Need help extracting date from text in Python-CodePudding

I have data that comes in every day via python code as such:

id="ContentPlaceHolder1_cph_main_cph_main_SummaryGrid">\r\n\t\t<tr class="tr-header">\r\n\t\t\t<th scope="col">&nbsp;</th><th class="right-align" scope="col">Share<br>Price</th><th class="right-align" scope="col">NAV</th><th class="right-align" scope="col">Premium/<br>Discount</th>\r\n\t\t</tr><tr>\r\n\t\t\t<td>Current</td><td class="right-align">$19.14</td><td class="right-align">$21.82</td><td class="right-align">-12.28%</td>\r\n\t\t</tr>

I need to extract the 2 prices and percentage values, in this example the "$19.14" "$21.82" and "-12.28%", but I am having trouble figuring out how to parse through and pull, is there a way to do this by looping through and searching for the text before/after?

The text before and after is always the same but the date changes. If not possible by this method, is there another way? Thank you very much!
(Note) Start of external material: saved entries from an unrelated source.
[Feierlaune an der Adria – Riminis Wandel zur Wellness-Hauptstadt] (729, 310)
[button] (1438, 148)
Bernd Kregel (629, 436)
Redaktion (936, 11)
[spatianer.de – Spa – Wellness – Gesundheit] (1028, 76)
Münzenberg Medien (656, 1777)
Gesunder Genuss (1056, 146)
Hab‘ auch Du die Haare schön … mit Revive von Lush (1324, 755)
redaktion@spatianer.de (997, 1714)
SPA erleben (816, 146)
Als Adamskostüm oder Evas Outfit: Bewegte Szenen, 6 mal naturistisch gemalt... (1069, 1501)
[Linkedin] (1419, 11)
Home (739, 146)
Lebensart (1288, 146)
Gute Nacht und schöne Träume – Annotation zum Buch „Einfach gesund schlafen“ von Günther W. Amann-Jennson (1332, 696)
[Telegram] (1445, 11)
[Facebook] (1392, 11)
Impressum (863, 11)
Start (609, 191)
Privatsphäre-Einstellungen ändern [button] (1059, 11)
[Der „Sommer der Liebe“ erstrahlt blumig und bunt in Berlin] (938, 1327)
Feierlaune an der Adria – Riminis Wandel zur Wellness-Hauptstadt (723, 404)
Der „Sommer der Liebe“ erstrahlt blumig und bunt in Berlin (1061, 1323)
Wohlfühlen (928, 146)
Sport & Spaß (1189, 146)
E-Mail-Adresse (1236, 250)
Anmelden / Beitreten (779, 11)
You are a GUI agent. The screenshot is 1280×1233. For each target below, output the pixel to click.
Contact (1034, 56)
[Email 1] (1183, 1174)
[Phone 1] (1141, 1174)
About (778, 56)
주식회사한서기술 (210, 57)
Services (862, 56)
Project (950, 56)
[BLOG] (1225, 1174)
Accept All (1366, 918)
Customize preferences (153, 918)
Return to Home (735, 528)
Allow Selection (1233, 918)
CodePudding user response：

Here is the desired output:

from bs4 import BeautifulSoup

markup = """
<div class="row-fluid">
 <div class="span6">
  <p class="as-of-date">
   <span id="ContentPlaceHolder1_cph_main_cph_main_AsOfLabel">
    As of 9/24/2021
   </span>
  </p>
  <div class="table-wrapper">
   <div>
    &lt;table class="cefconnect-table-1 table table-striped" cellspacing="0" cellpadding="5" 
Border="0
   </div>
  </div>
 </div>
</div>

"""

soup = BeautifulSoup(markup, 'html.parser')
#print(soup.prettify())

tags= soup.select_one('#ContentPlaceHolder1_cph_main_cph_main_AsOfLabel').get_text()
print(tags.replace('As of ', ' '))

Output:

9/24/2021

CodePudding user response：

If the date is the only content of the string changing you can split up the string to get the date:

result = mystring.split(
'</span>\r\n\t\t\t\t\t\t\t</p>\r\n\r\n\t\t\t\t\t\t\t<div class="table-wrapper">')


date = result[0][-10:]

Here you will get the date as a pure string, but you can also split it up to get a integer for each component of the date like this:

month, day, year = [int(num) for num in date.split('/')]

CodePudding user response：

Here is the solution:

from bs4 import BeautifulSoup

id = """
id="ContentPlaceHolder1_cph_main_cph_main_SummaryGrid"&gt;
<tr class="tr-header">
 <th scope="col">
 </th>
 <th class="right-align" scope="col">
  Share
  <br/>
  Price
 </th>
 <th class="right-align" scope="col">
  NAV
 </th>
 <th class="right-align" scope="col">
  Premium/
  <br/>
  Discount
 </th>
</tr>
<tr>
 <td>
  Current
 </td>
 <td class="right-align">
  $19.14
 </td>
 <td class="right-align">
  $21.82
 </td>
 <td class="right-align">
  -12.28%
 </td>
</tr>

"""

soup = BeautifulSoup(id, 'html.parser')
#print(soup.prettify())

tags= soup.select('td.right-align')
for tag in tags:
    print(tag.get_text())

Output:

 $19.14


  $21.82


  -12.28%

CodePudding user response：

I would suggest that you use regex rather than making it hard for yourself. If you are unsure you can look up how regex works and all the syntax for it. It is a very useful module to know.